Tracking the Evolution of Fenestration

Rich Walker
May 1, 2013
COLUMN : Industry Watch | Design & Performance

Today’s windows, doors and skylights bear little resemblance to those of yesteryear. Materials technology, designs, standards, testing protocols and installation requirements have continued to evolve, providing consumers with greater performance and aesthetic options at more
price points.

The old double-glazed window pane has moved well beyond a simple unit consisting of two lites of glass with “dead air” space in between. Now, windows incorporate inert gas such as argon or krypton and low-emissivity glass. Today’s advanced triple-silver, spectrally-selective
low-E coatings effectively filter out 40 percent to 70 percent of heat normally transmitted through insulated glazing, while still allowing visible light transmission. In addition, warm-edge insulating glass spacers use insulating materials such as PVC foam to increase the inside edge temperature by 10 degrees Fahrenheit or more compared to traditional metal spacers under the same conditions, resulting in less overall heat loss.

In addition to advanced thermal performance, today’s windows offer impact resistance for use in hurricane-and tornado-prone areas where wind-borne debris poses a threat; blast resistance for government, financial or military installations; and sound transmission for buildings in
noisy locations.

A key development over the past decade has been the greater attention paid to installation details that preserve the products’ thermal performance, and prevent air and water leaks. Such details include the use of materials such as expanding aerosol foams for filling and sealing gaps.

They also include the installation practices themselves. In regards to the latter, AAMA has developed standard practices and training programs to help ensure installations are done properly. The InstallationMasters program, developed by AAMA and endorsed by the U.S. Department of  Energy and the National Institute of Building Sciences—and which addresses the Energy Star program’s desire for installer qualification—trains, qualifies and certifies installation contractors as competent in industry-accepted installation practices that include proper anchoring, sealing and flashing.

Performance Labels
Today’s homeowners are now more likely to base their buying decisions on products’ informational labels, such as the AAMA Gold Label Certification, thermal performance figures or an Energy Star designation. A certification label verifies conformance with standards for the product¬ís advertised performance level. The strictly controlled AAMA Gold Label offers visual evidence that the product meets the basic performance-based, material-neutral North American Fenestration Standard for structural capacity, air leakage and water penetration. National Fenestration Rating Council rating labels, recognized by the DOE and the Energy Star program, display the parameters that define thermal performance: U-factor, solar heat gain coefficient and visible transmittance.

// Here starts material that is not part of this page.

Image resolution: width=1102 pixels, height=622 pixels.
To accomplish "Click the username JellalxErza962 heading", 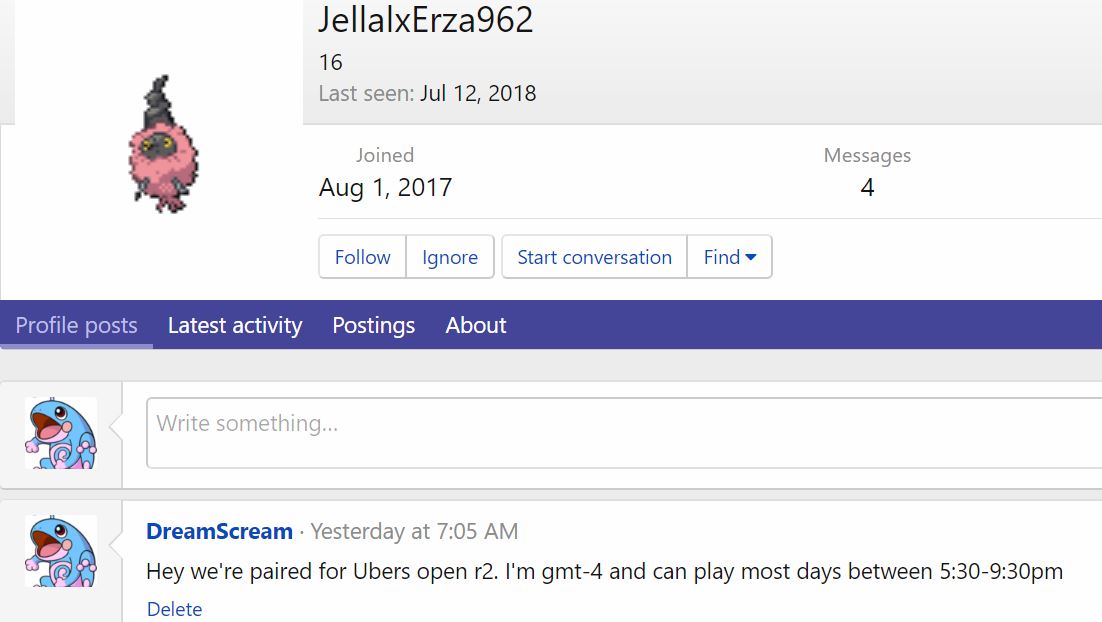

Product certification and labeling promotes good production practices for those in the manufacturing industry while rewarding the efforts of the smart consumer. And it’s not just the product that has changed. The consumer has changed as well. Today’s customers do their homework and ask more informed, detailed questions. Manufacturers should welcome this, as it provides the opportunity to prove their cases to an objective and knowledgeable audience.